No semiárido potiguar, existe um local singular que remete ao ambiente lunar ou marciano: o Complexo Aeroespacial Habitat Marte, situado em Caiçara do Rio do Vento, sob a responsabilidade da Universidade Federal do Rio Grande do Norte (UFRN). Esse projeto pioneiro no Brasil reproduz as condições que astronautas enfrentarão em futuras missões espaciais, especialmente no programa Artemis da NASA, que visa o retorno dos humanos à Lua em 2028.

A escolha do semiárido potiguar para sediar o complexo não foi casual. A região apresenta características similares a ambientes extremos, como isolamento, escassez de recursos e clima seco e quente, similar ao da Caatinga. Essas condições possibilitam testes reais sobre o comportamento humano frente ao estresse, limitações hídricas e alimentares, além do isolamento.

O Habitat Marte compreende quatro habitats principais: Habitat Marte, Habitat Lunar, Lava Cave e Cosmic Habitat. Neste espaço, os participantes executam atividades internas e externas, como simulações de caminhadas espaciais com trajes especiais, testes de equipamentos, experimentos científicos e análise de comportamentos humanos em situações adversas. Segundo Julio Rezende, coordenador do projeto, protocolos espaciais precisam ser testados na Terra antes de sua implementação no espaço.

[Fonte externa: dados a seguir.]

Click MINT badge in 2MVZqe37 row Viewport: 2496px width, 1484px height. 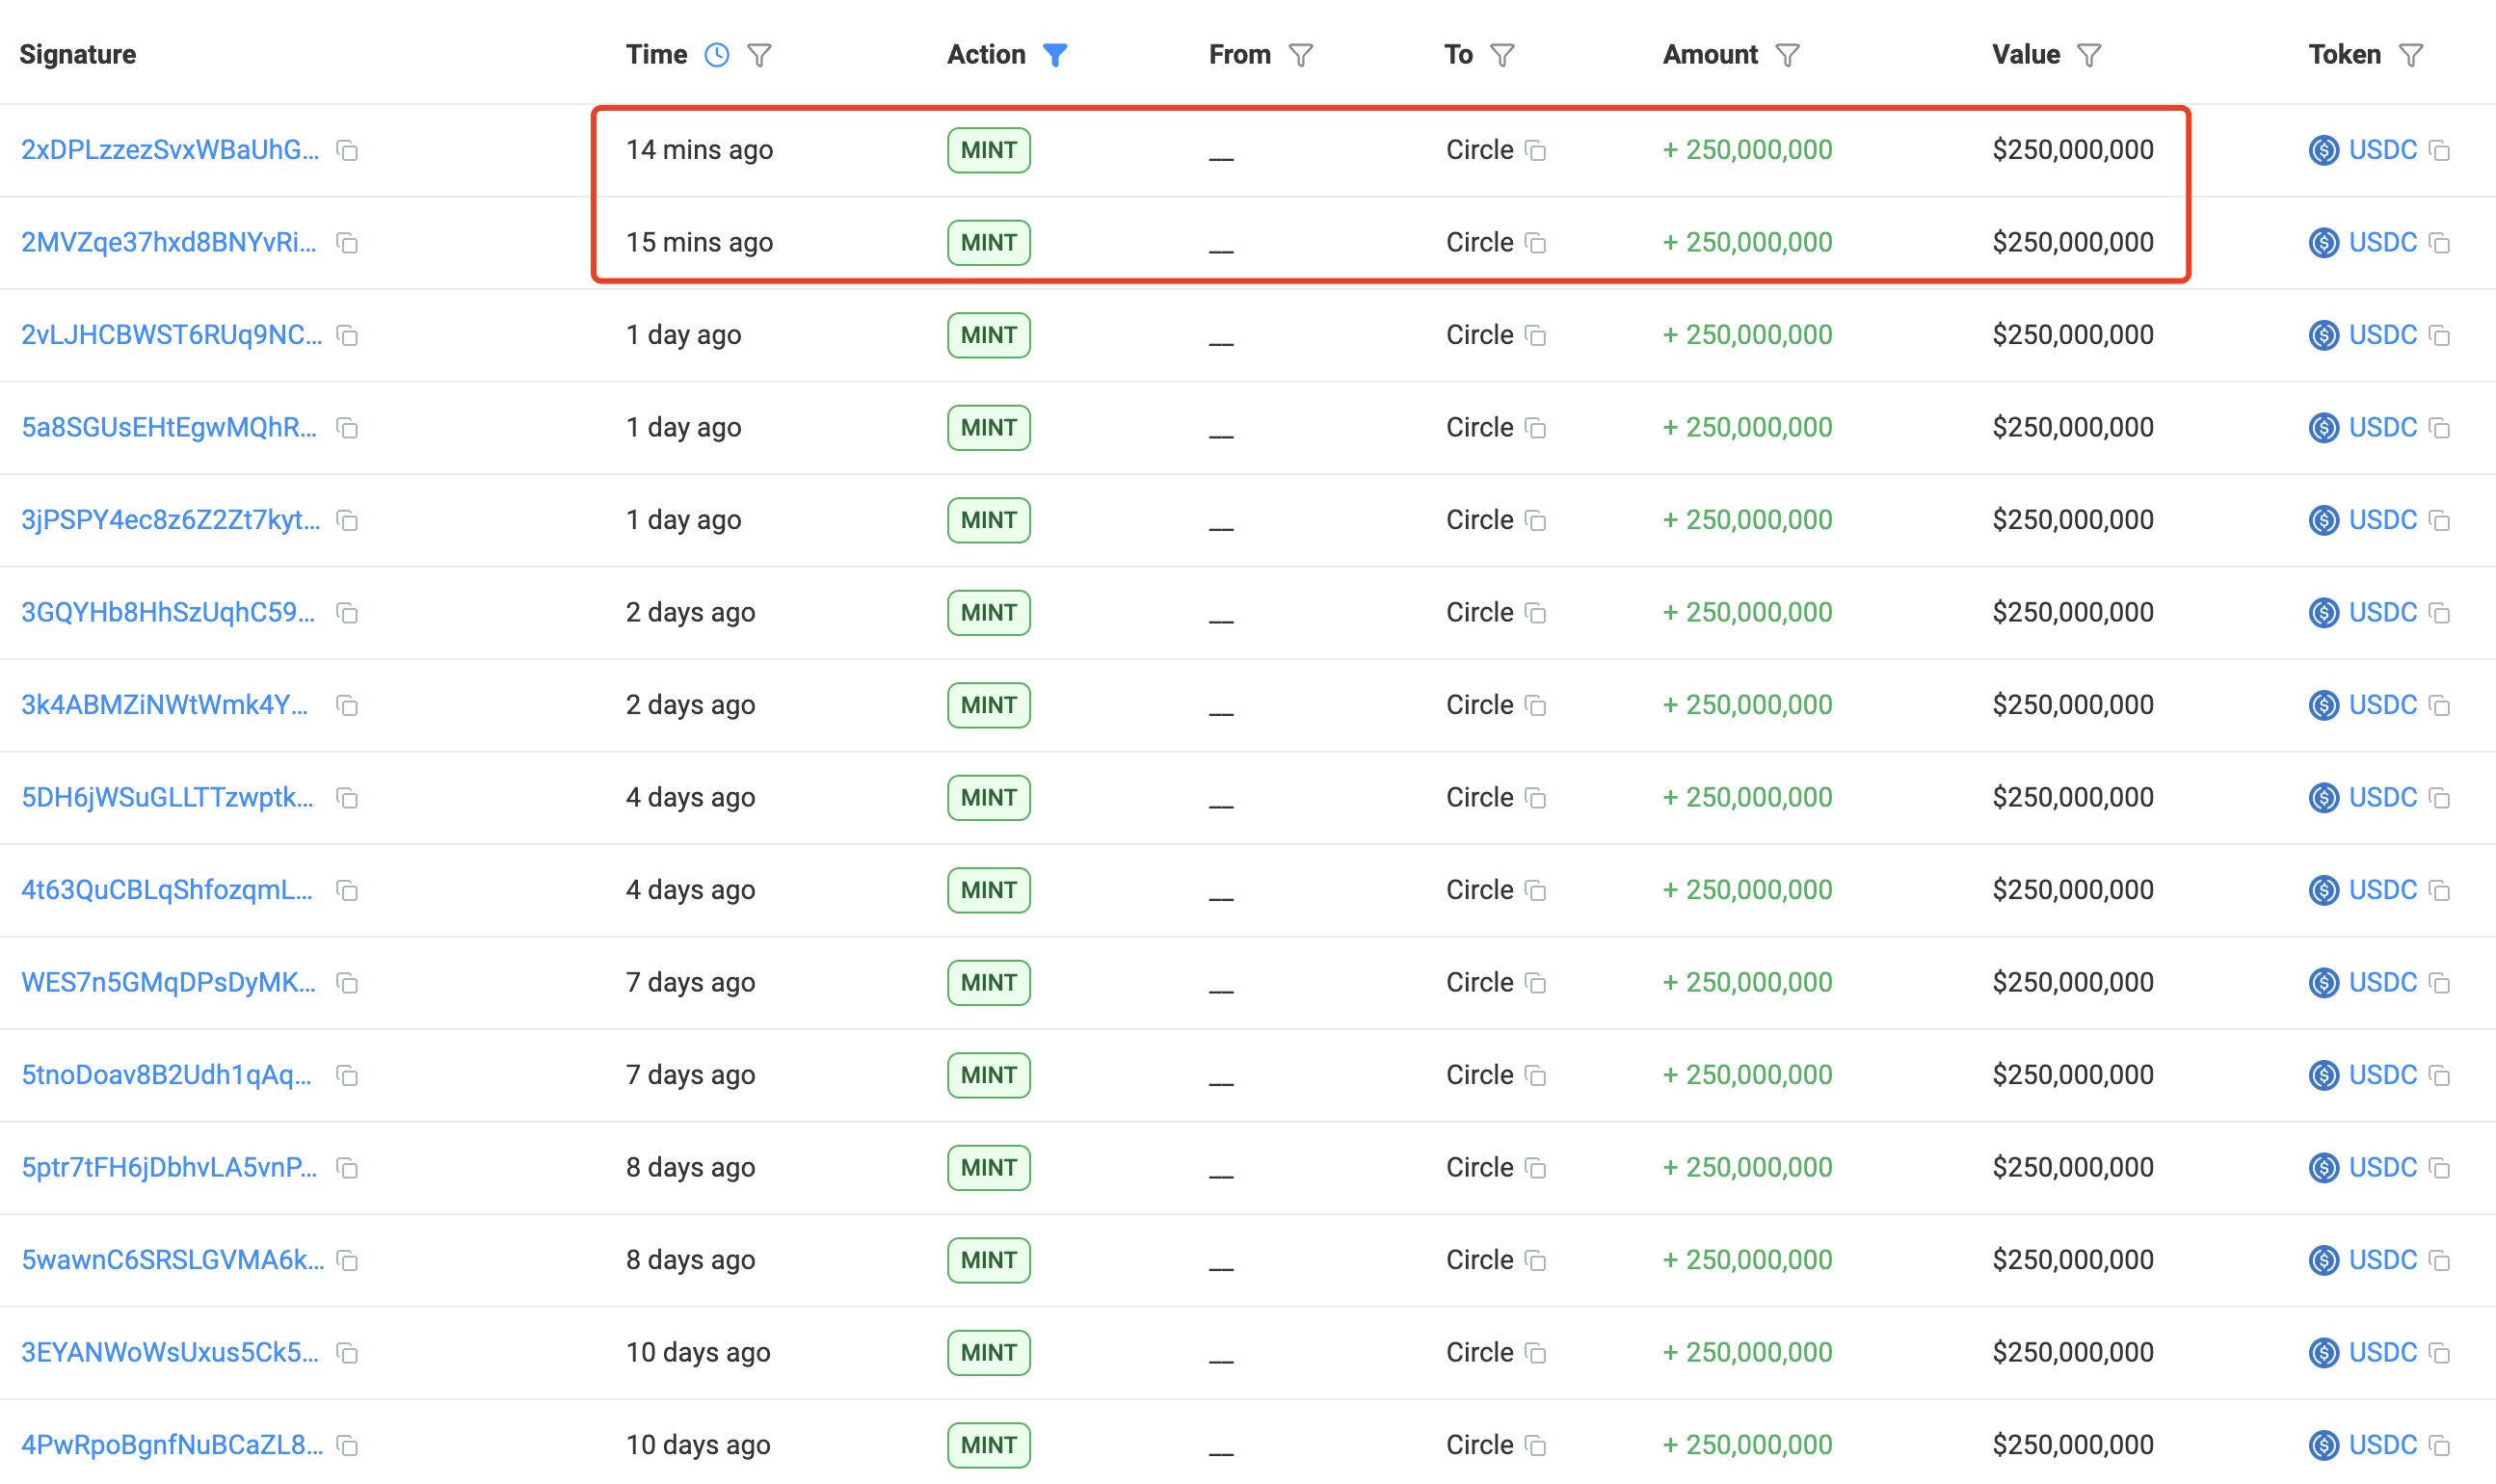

O foco do projeto é simular a etapa subsequente ao voo espacial, ou seja, a instalação e experimentação em bases permanentes na Lua ou em Marte, estruturas que a NASA pretende desenvolver nas futuras fases do Artemis. A missão Artemis IV, prevista para 2028, levará astronautas à órbita lunar, de onde eles irão para um módulo de pouso que fará a descida até a superfície. As vivências e trabalhos em base lunar estarão dentro do escopo de testes realizados no Habitat Marte.

Com mais de 230 missões e treinamentos realizados, o projeto já contou com a participação de mais de 1.200 pessoas oriundas de mais de 50 países. O projeto abrange estudantes, pesquisadores e astronautas análogos, atuando em campos diversos como engenharia, nutrição, medicina, educação física e psicologia. Durante a pandemia, foram criadas missões virtuais para ampliar o alcance.

Esse projeto é fundamental para a exploração espacial, pois possibilita a antecipação e o aperfeiçoamento de protocolos e tecnologias que serão usadas no espaço, aumentando a segurança das missões reais. Além disso, destaca a relevância do Rio Grande do Norte e do Brasil na pesquisa espacial internacional, atraindo cientistas de diversos países.

Por fim, o Complexo Aeroespacial Habitat Marte representa um importante laboratório para a humanidade, preparando-se para ampliar os limites da exploração espacial, enquanto no Nordeste brasileiro, pessoas treinam para possibilitar que missões como as da Artemis avancem com sucesso.